Operation Kole Kole was a search and destroy operation during the Vietnam War conducted by the 2nd Brigade, 25th Infantry Division that took place in Hậu Nghĩa and Tây Ninh Provinces, lasting from 14 May to 7 December 1967.

==Background==
The operation was designed to engage Vietcong (VC) units and interdict infiltration routes.

==Operation==
A significant action took place when the Combined Reconnaissance Intelligence Platoon (CRIP) consisting of the Reconnaissance Platoon, 1st Battalion, 27th Infantry Regiment and the Hau Nghia Province Intelligence Platoon of Regional Forces) supported by gunships, reacted to intelligence and engaged a VC reconnaissance element from Long An Province, killing 27 VC. During the period from 5–8 August, the 1st Battalion (Mechanized), 5th Infantry Regiment located extensive ammunition caches and arms factories around Loc Giang (grid reference XT426155) along the Vàm Cỏ Đông River. Items recovered included over 1000 unfinished anti-personnel mines.

During September the operation shifted to northern Hậu Nghĩa and southern Tây Ninh Provinces, while Army of the Republic of Vietnam (ARVN) operations in southern Hậu Nghĩa Province increased. The 1/5th Infantry conducted extensive dismounted night ambush patrols around Loc Giang and along the Vàm Cỏ Đông River which resulted in 14 VC killed in ten engagements. During the last part of September the 1st and 2nd Battalions, 27th Infantry engaged scattered VC west of the Oriental River resulting in the capture of a VC who revealed the location of the 269th VC Battalion. The 1/27th Infantry conducted airmobile assaults in reaction to this intelligence.

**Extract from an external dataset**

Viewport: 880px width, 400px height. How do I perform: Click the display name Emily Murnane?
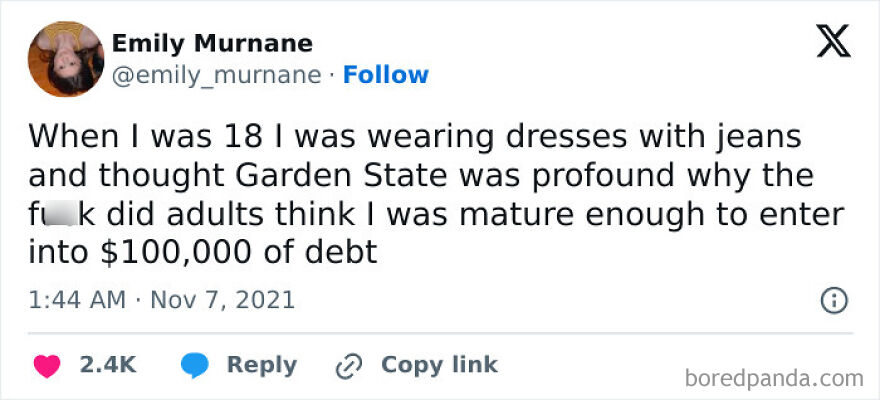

The operation continued through October with emphasis on search and destroy operations, supplemented with pacification operations, in Hậu Nghĩa, Tây Ninh and Bình Dương Provinces. Search and destroy operations were characterized by rapid response to intelligence reports in widely separated areas in the area of operations. On 21 October an estimated VC platoon was observed moving from a base camp south of Tây Ninh, they were fixed in place by gunships until Companies A and B, 1/27th Infantry were airlifted to the area to engage them killing 18. On 31 October the 2/27th Infantry conducted airmobile assaults north of the Rach Tra Stream killing 28 VC and capturing two.

Results of the operation to the end of October were 679 VC killed, 142 captured and 279 individual and five crew-served weapons and 4703 artillery, mortar and RPG rounds captured.

==Aftermath==
The operation concluded on 7 December 1967. VC losses were 797 killed and 159 captured and 34 Chieu Hoi for US losses of 158 killed.